3. Alerts on Anomalous Patterns and Suspicious Access

• Alert on new engineering workstation connections to PLCs or HMIs.

• Flag any “write” operations from non-designated devices.

• Detect “write-all-coils” or bulk memory operations on Modbus/TCP.

• Monitor user authentication events where supported (Windows, SSH-enabled devices).

When possible, correlate alerts to endpoint changes—new user accounts, logins at odd hours, configuration changes.

4. IT/OT Collaboration: Shared Playbooks

Effective lateral movement detection cannot live in an OT silo. IT and OT teams must establish joint incident response and forensics workflows:

• Share logs and alerts—IT SOC tools may see credential theft or malware staging; OT may see protocol misuse.

• Schedule joint threat hunts bridging both IT and OT data sources.

• Document response procedures that account for process safety and continuity (e.g., don’t just disconnect PLCs on a hunch).

Common Challenges and What (Not) to Do

Challenge: Legacy Devices and Protocol Limitations

Many OT endpoints cannot run agents or produce syslog. Older PLCs have no capacity for authentication logging or endpoint telemetry. For these devices, network-based detection and periodic manual inspection may be the only options.

Challenge: Process Awareness vs. Overreaction

Critical operations may break if traffic is blocked or devices are isolated without process context. False alarms can drive operators to mistrust security teams. Avoid default “block” policies and instead focus on high-fidelity alerting and staged investigation.

Challenge: Visibility Gaps Due to Air Gaps or Proprietary Networks

Despite industry folklore, true air-gapped OT networks are rare. Still, some segments may have wireless links, serial tunnels, or obscure fieldbus protocols. Map these out. Where monitoring is impossible, compensate with frequent manual reviews and configuration audits.

Looking Forward: Secure Connectivity by Design

Industrial enterprises modernizing their plants should prioritize secure connectivity by design:

• Adopt “zero trust” principles where feasible—assume any device may eventually be compromised.

• Insist on vendor support for protocol authentication and event logging in new OT purchases.

• Pilot segmentation and DPI in brownfield settings before wider rollouts.
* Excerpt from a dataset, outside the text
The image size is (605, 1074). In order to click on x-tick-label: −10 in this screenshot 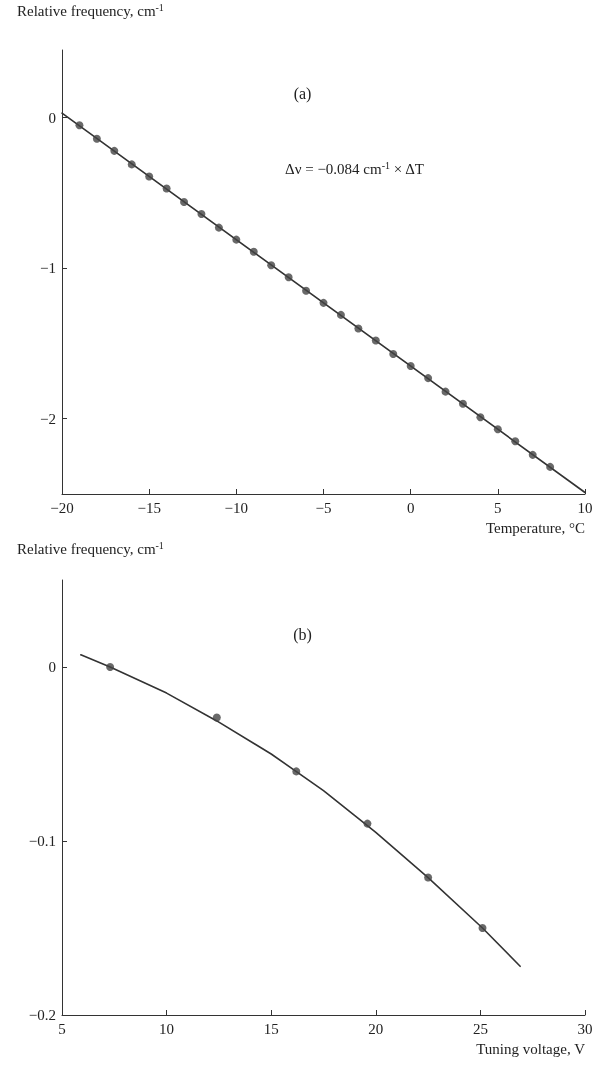, I will do `click(236, 508)`.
Supply chain attacks, remote employee access, and modern ransomware mean that lateral movement is no longer an “if”, but a “when”. Technical vigilance, architectural rigor, and cross-disciplinary cooperation provide the best chance to stop adversaries before they trigger outages or sabotage.

Conclusion

Spotting lateral movement in OT environments is less an exercise in outsmarting attackers, and more about methodically deciphering what “normal” looks like in your plant, then watching carefully for deviations. With a solid grounding in the peculiarities of industrial protocols, robust network architecture, and principled IT/OT collaboration, defenders can tip the balance. Old control systems weren’t built for the current threat landscape, but evolving your processes—without relying on silver bullet solutions—is the path to true operational resilience.